Focus topic: Pituitary and Thyroid

Graves disease, an autoimmune disease that affects the thyroid, is the most common cause of hyperthyroidism. In these situations, TSH levels are reduced due to negative feedback. [Note: Feedback inhibition of TRH occurs with high levels of circulating thyroid hormone, which, in turn, decreases secretion of TSH.] The goal of therapy is to decrease synthesis and/or release of additional hormone. This can be accomplished by removing part or all of the thyroid gland, by inhibiting synthesis of the hormones, or by blocking release of the hormones from the follicle.

  • Removal of part or all of the thyroid: This can be accomplished either surgically or by destruction of the gland with radioactive iodine (131I), which is selectively taken up by the thyroid follicular cells. Most patients become hypothyroid as a result of this drug and require treatment with levothyroxine.
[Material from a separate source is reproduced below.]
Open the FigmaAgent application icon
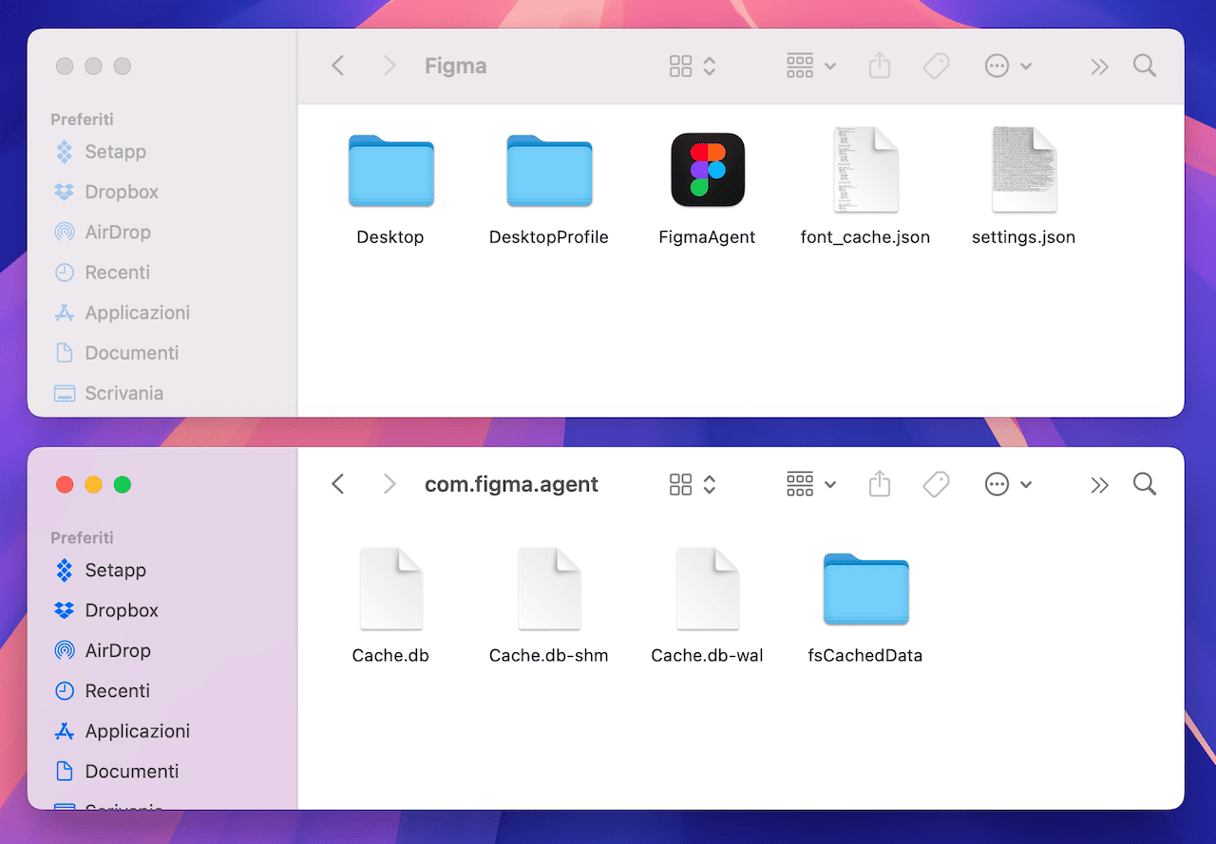Screen dimensions: 1216x844 (707, 170)
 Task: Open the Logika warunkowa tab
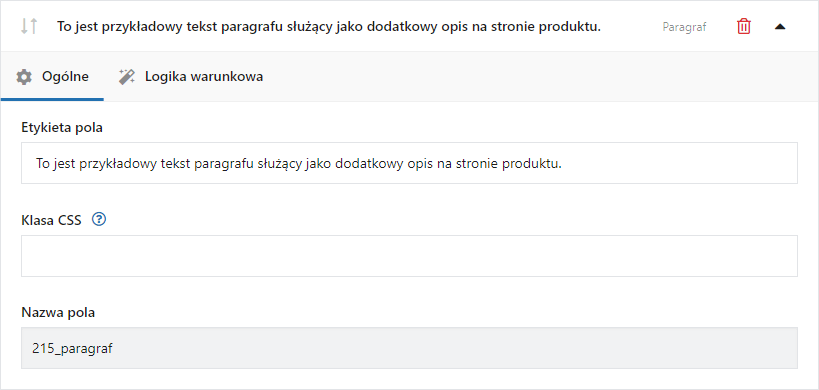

  • Inhibition of thyroid hormone synthesis: The thioamides, propylthiouracil [proe-pil-thye-oh-YOOR-ah-sil] (PTU) and methimazole [me-THIM-ah-zole], are concentrated in the thyroid, where they inhibit both the oxidative processes required for iodination of tyrosyl groups and the condensation (coupling) of iodotyrosines to form T3 and T4. PTU also blocks the peripheral conversion of T4 to T3. [Note: These drugs have no effect on thyroglobulin already stored in the gland. Therefore, clinical effects of these drugs may be delayed until thyroglobulin stores are depleted.] Methimazole is preferred over PTU because it has a longer half-life, allowing for once-daily dosing, and a lower incidence of adverse effects. However, PTU is recommended during the first trimester of pregnancy due to a greater risk of teratogenic effects with methimazole. PTU has been associated with hepatotoxicity and, rarely, agranulocytosis.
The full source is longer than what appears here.